Ethics does not need faith. Ethics works by logical arguments.
But, how does faith inform moral choices? I can think of two ways:
For 1. Sage Rat has already listed a whole bunch of sources of morality. By faith alone, how do you argue yours is superior? I can throw in the Communist Manifesto and the writings if Lenin also. If you start giving logical reasons why the morality inspired by your faith is superior, you have moved into ethics and away from faith.
For 2. we can easily believe by faith that murder is wrong, and not have much argument, but we can also believe that eating shellfish is wrong, and get a lot of argument. How do you defend either by faith alone?
I owe you a drink.
It means “pay no attention to the man behind the curtain”.

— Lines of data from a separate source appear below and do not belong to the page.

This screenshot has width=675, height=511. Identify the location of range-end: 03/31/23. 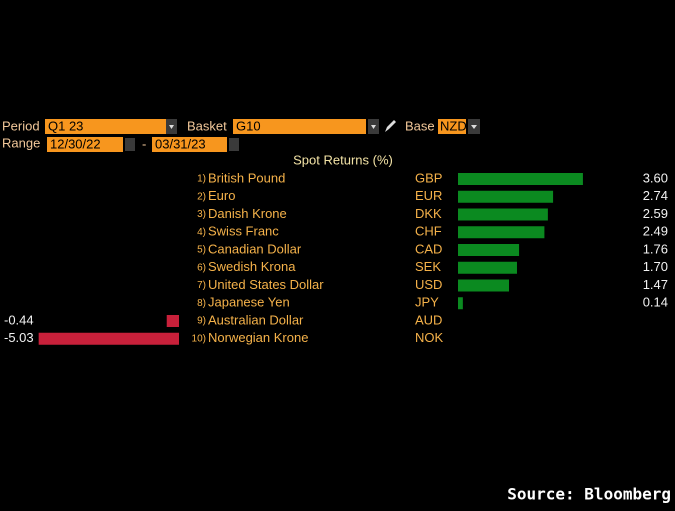
(180, 144).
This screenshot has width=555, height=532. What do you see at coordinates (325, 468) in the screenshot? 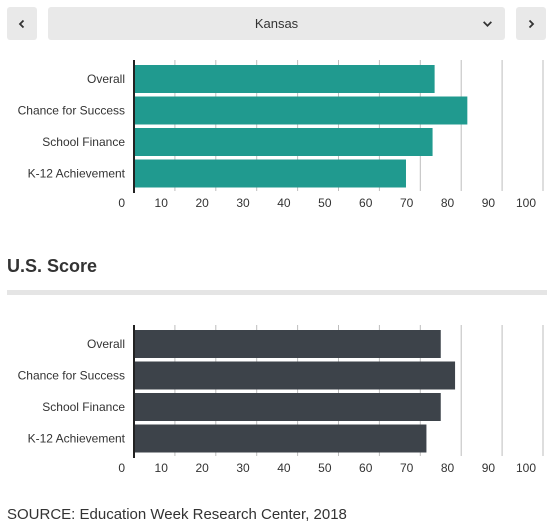
I see `us-chart-tick-label: 50` at bounding box center [325, 468].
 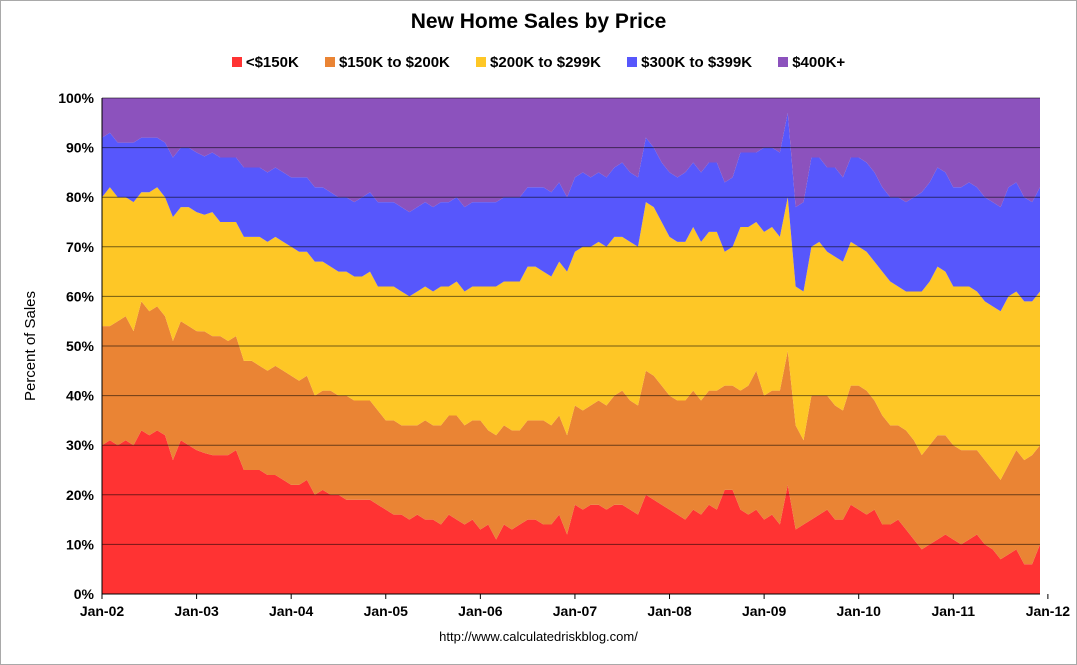 I want to click on legend-label-400k-plus: $400K+, so click(x=819, y=62).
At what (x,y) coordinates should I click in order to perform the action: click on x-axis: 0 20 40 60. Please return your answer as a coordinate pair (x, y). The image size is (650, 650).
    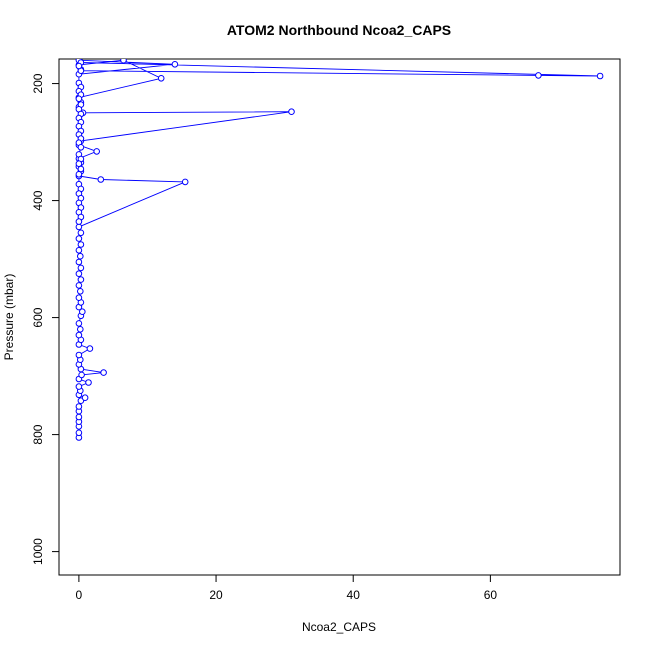
    Looking at the image, I should click on (287, 588).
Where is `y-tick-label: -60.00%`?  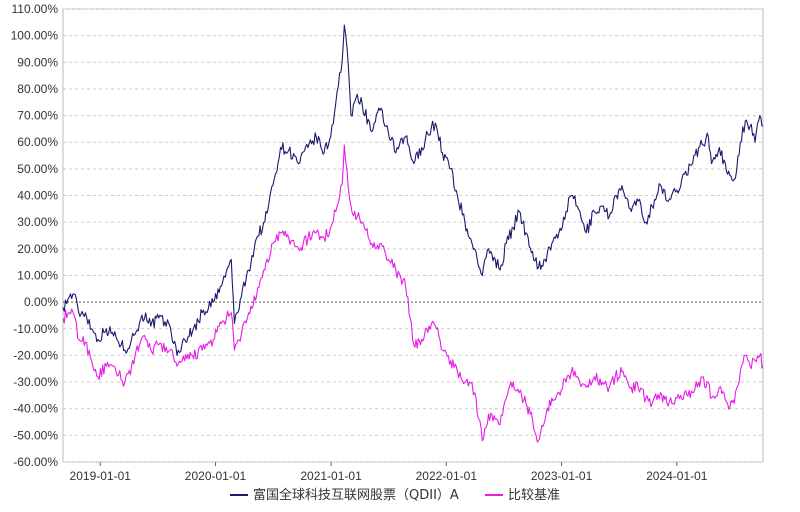 y-tick-label: -60.00% is located at coordinates (36, 462).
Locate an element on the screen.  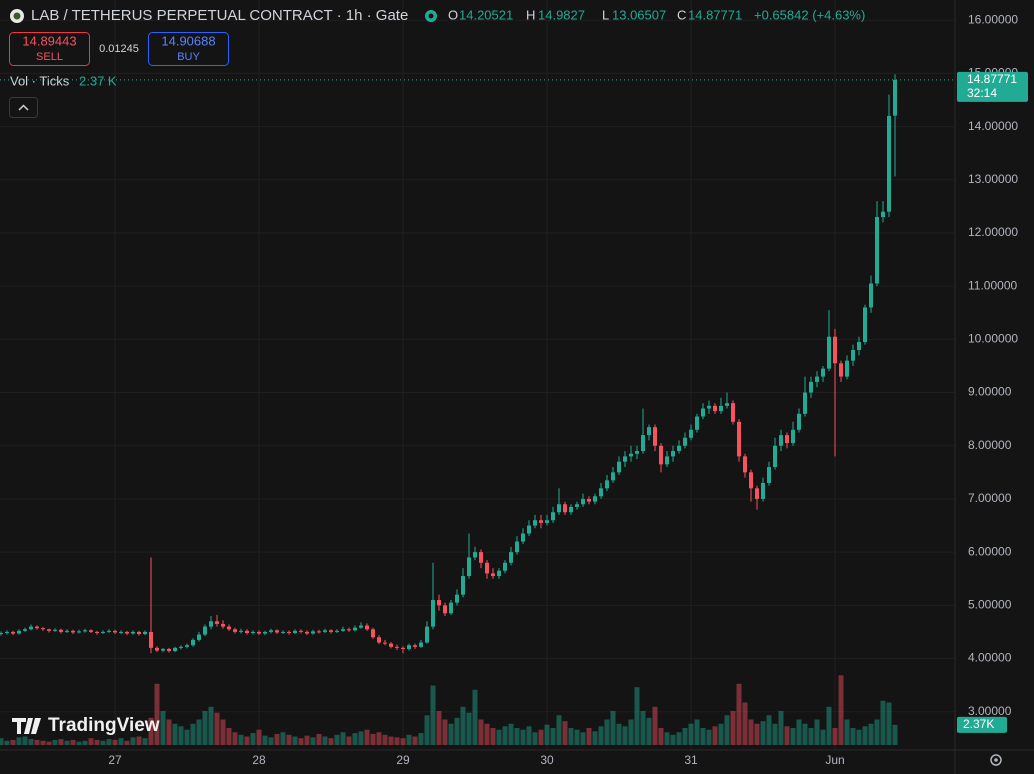
ohlc-label: H is located at coordinates (530, 14).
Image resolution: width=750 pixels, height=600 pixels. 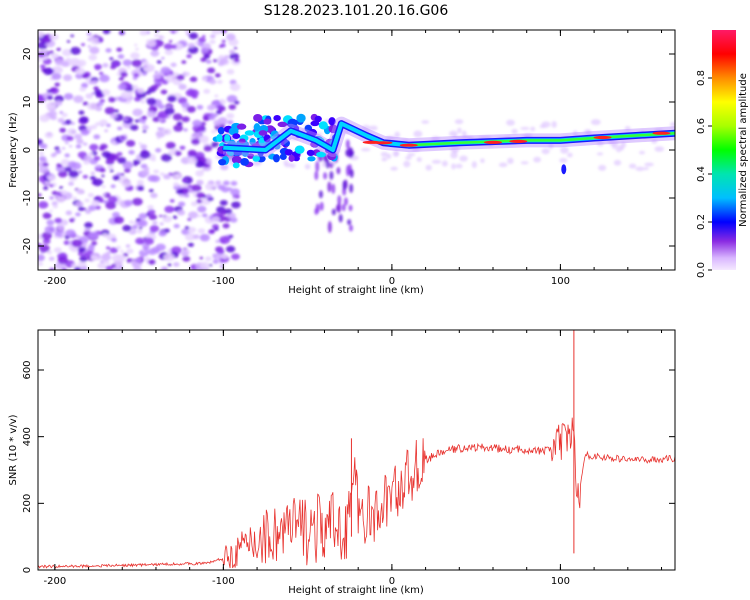 I want to click on y-tick-label: 200, so click(x=28, y=504).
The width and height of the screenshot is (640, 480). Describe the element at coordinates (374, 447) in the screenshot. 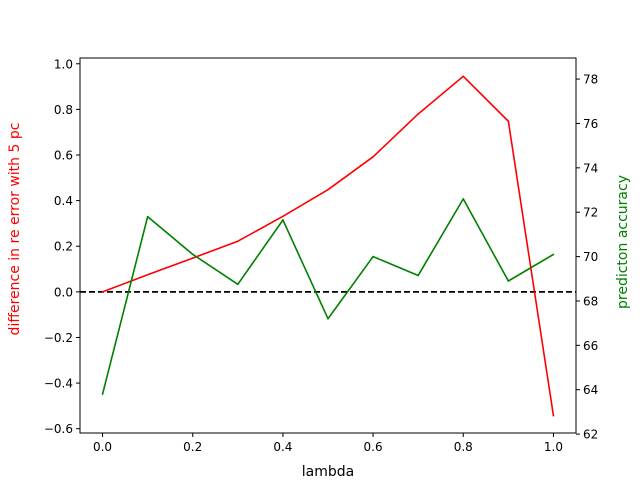

I see `x-tick-label: 0.6` at that location.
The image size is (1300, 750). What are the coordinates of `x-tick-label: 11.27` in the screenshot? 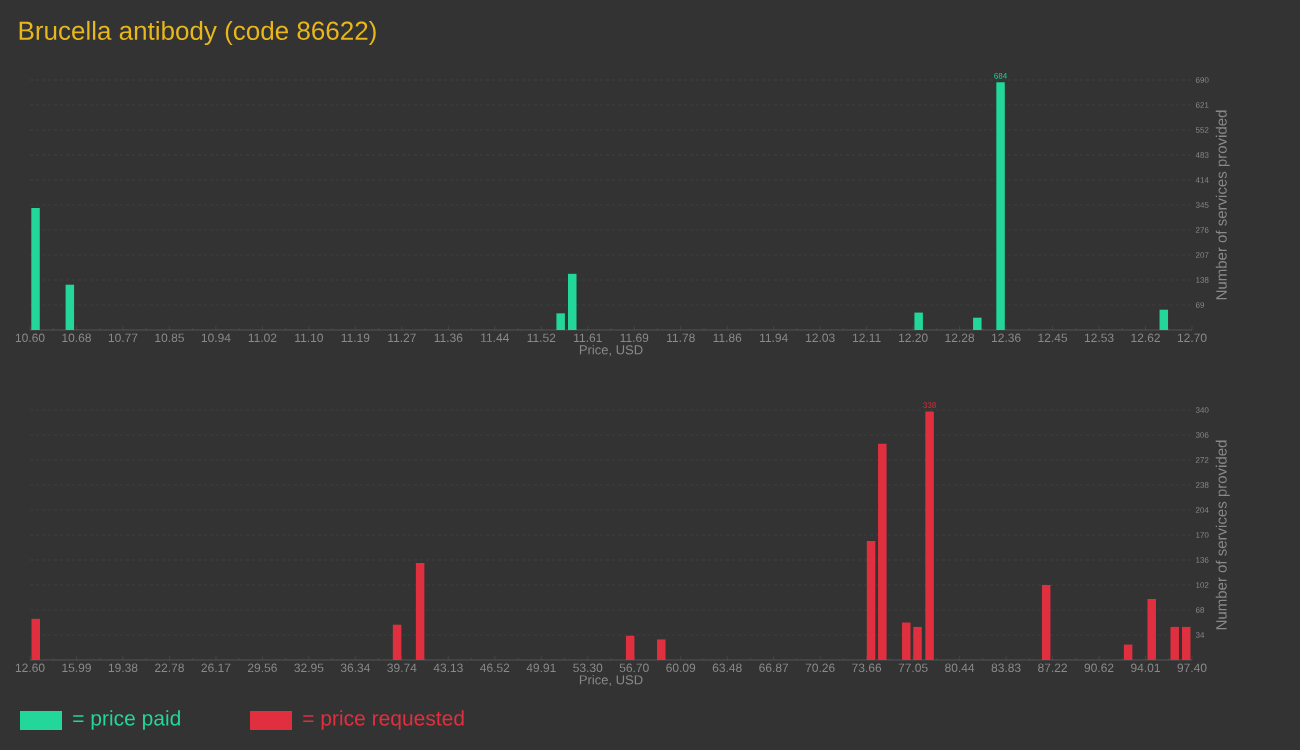 It's located at (402, 338).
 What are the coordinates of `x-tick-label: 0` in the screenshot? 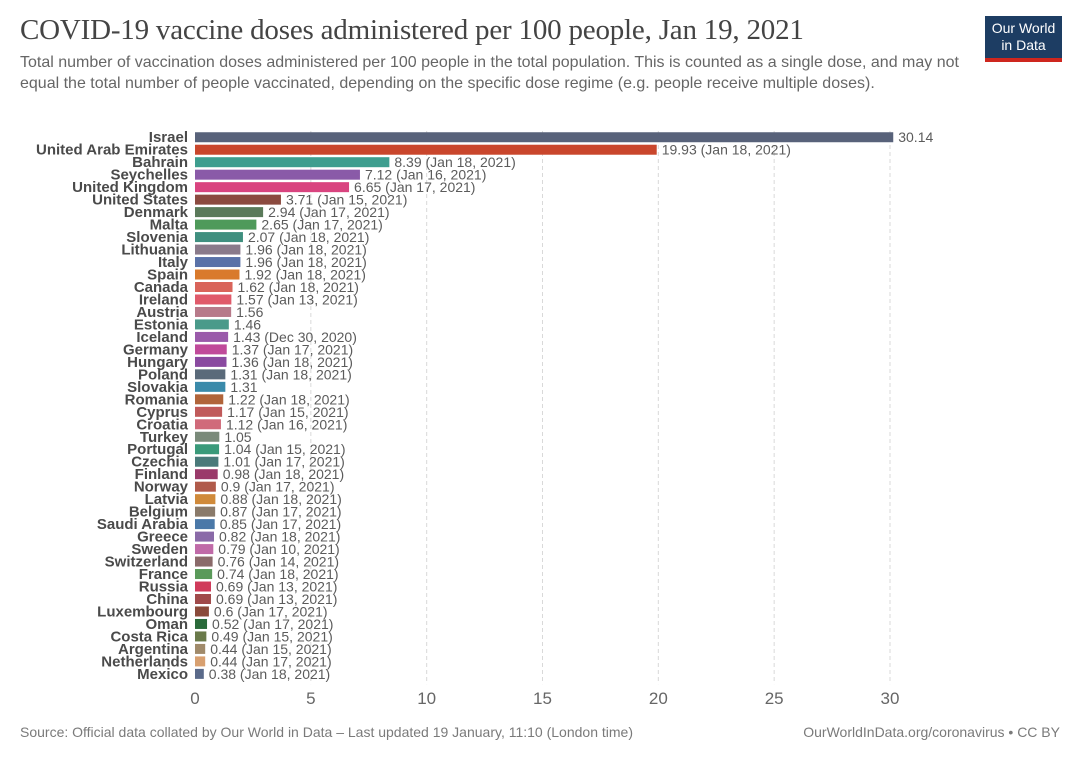 It's located at (194, 698).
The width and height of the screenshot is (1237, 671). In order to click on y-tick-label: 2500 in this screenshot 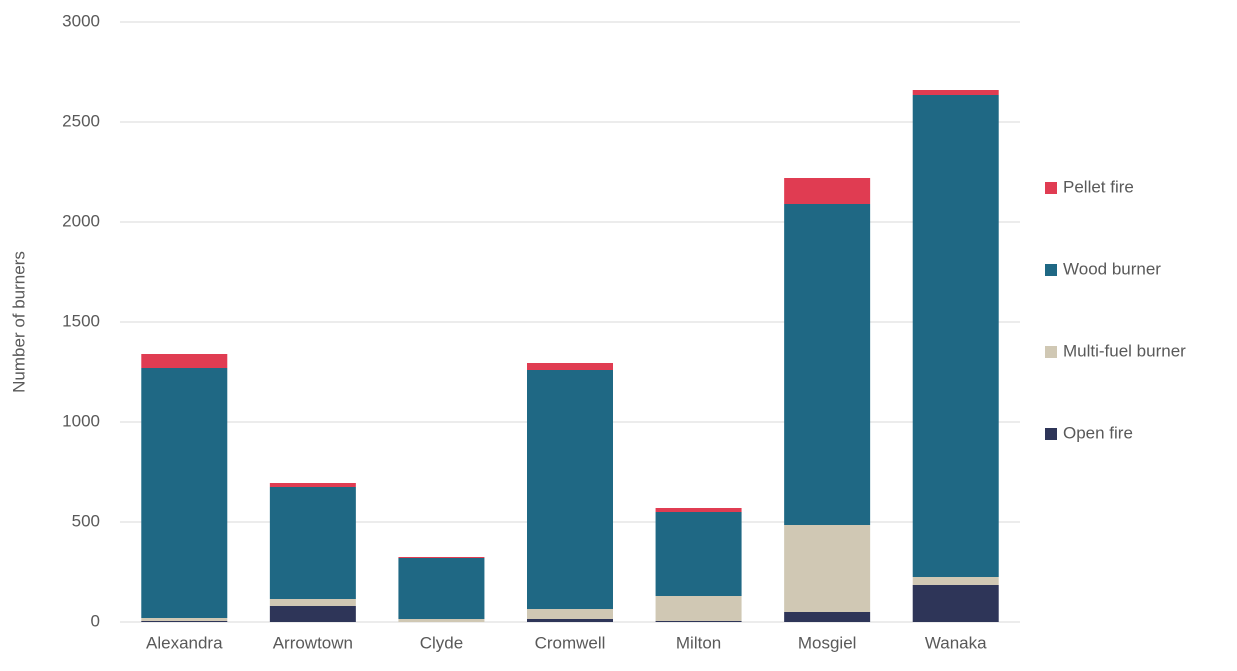, I will do `click(81, 120)`.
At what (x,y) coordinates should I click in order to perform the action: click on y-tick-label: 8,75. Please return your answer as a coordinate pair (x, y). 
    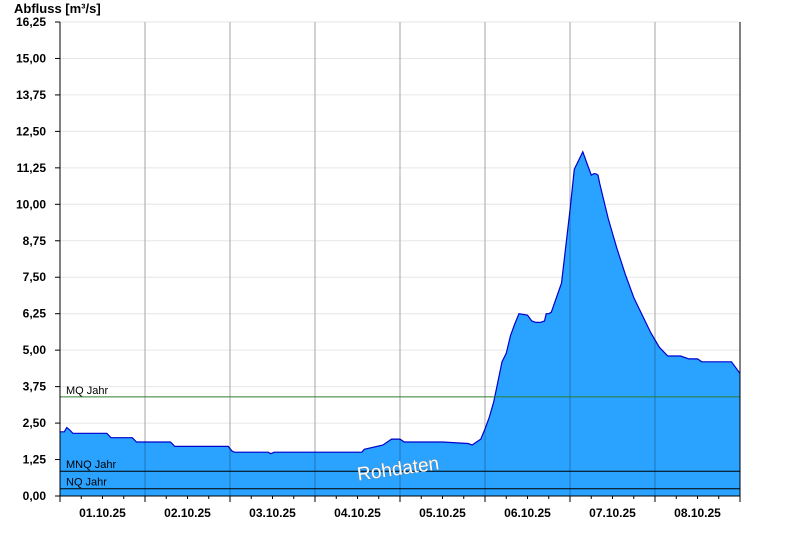
    Looking at the image, I should click on (35, 241).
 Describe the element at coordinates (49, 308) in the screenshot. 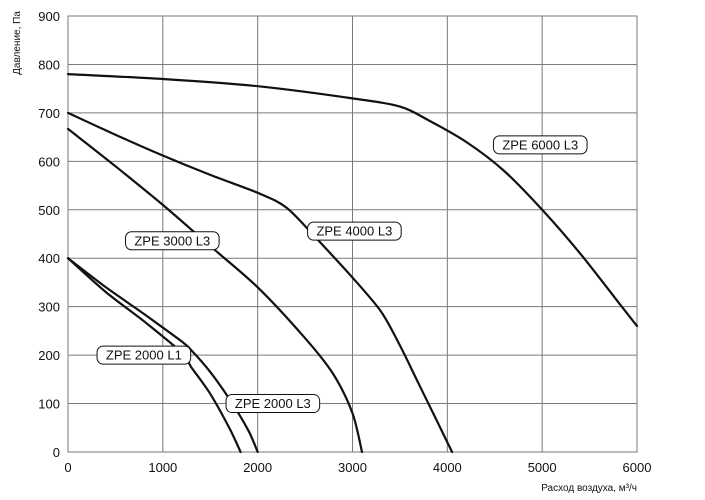

I see `y-tick-label: 300` at that location.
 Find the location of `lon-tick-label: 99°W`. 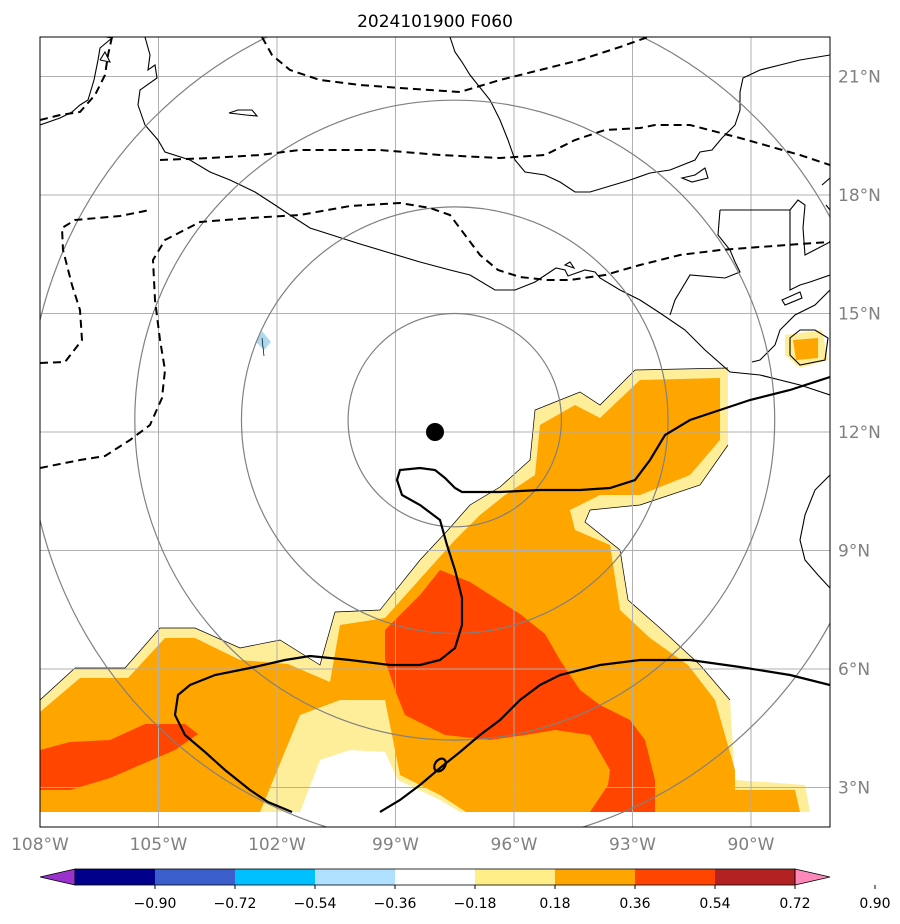

lon-tick-label: 99°W is located at coordinates (396, 845).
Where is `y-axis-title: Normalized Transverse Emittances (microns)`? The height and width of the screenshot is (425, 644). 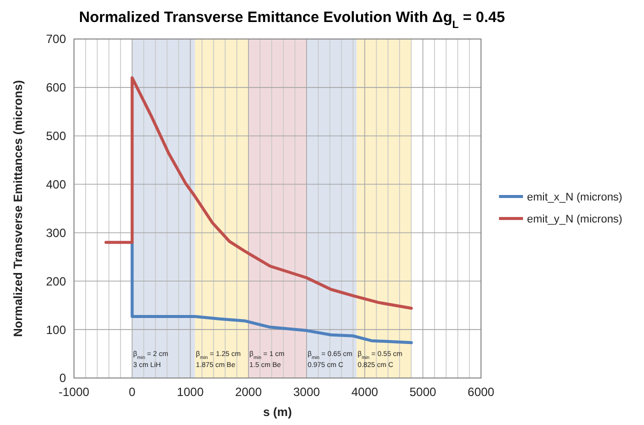
y-axis-title: Normalized Transverse Emittances (microns) is located at coordinates (18, 208).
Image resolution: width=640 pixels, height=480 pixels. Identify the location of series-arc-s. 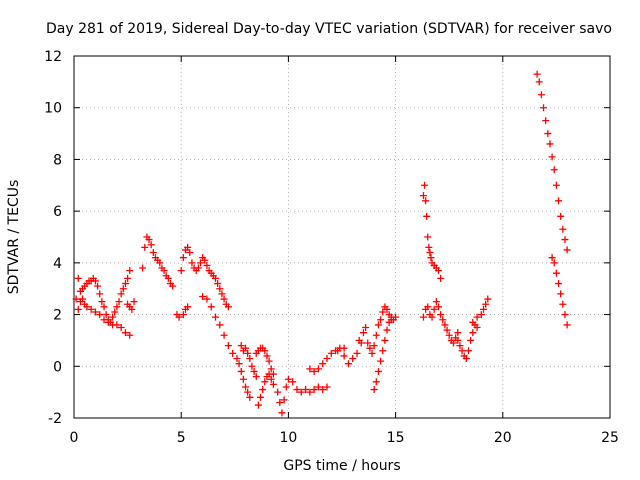
(468, 342).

Generally no? There is no god but he wrote a contradictory Bible?
If I hear of an atheist who thinks that God inspired the Bible, I’m going to confiscate his anti-Rapture helmet and expel him from the Evil Atheist Conspiracy.
Shun him! Excommunicate him! Heathen!!
A general answer is the more reasonable one (especially in the context of the thread at that point). Just one Nutbar exception will prove you wrong if you state “absolutely not”.
Exactly. Definitions should take into account… erm… statistical outliers.
That’s kind of like Einstein talking about God playing dice. Great metaphor.
So is an “agnostic atheist” like, some guy in a box and you don’t know if he’s an agnostic or an atheist until the cat dies?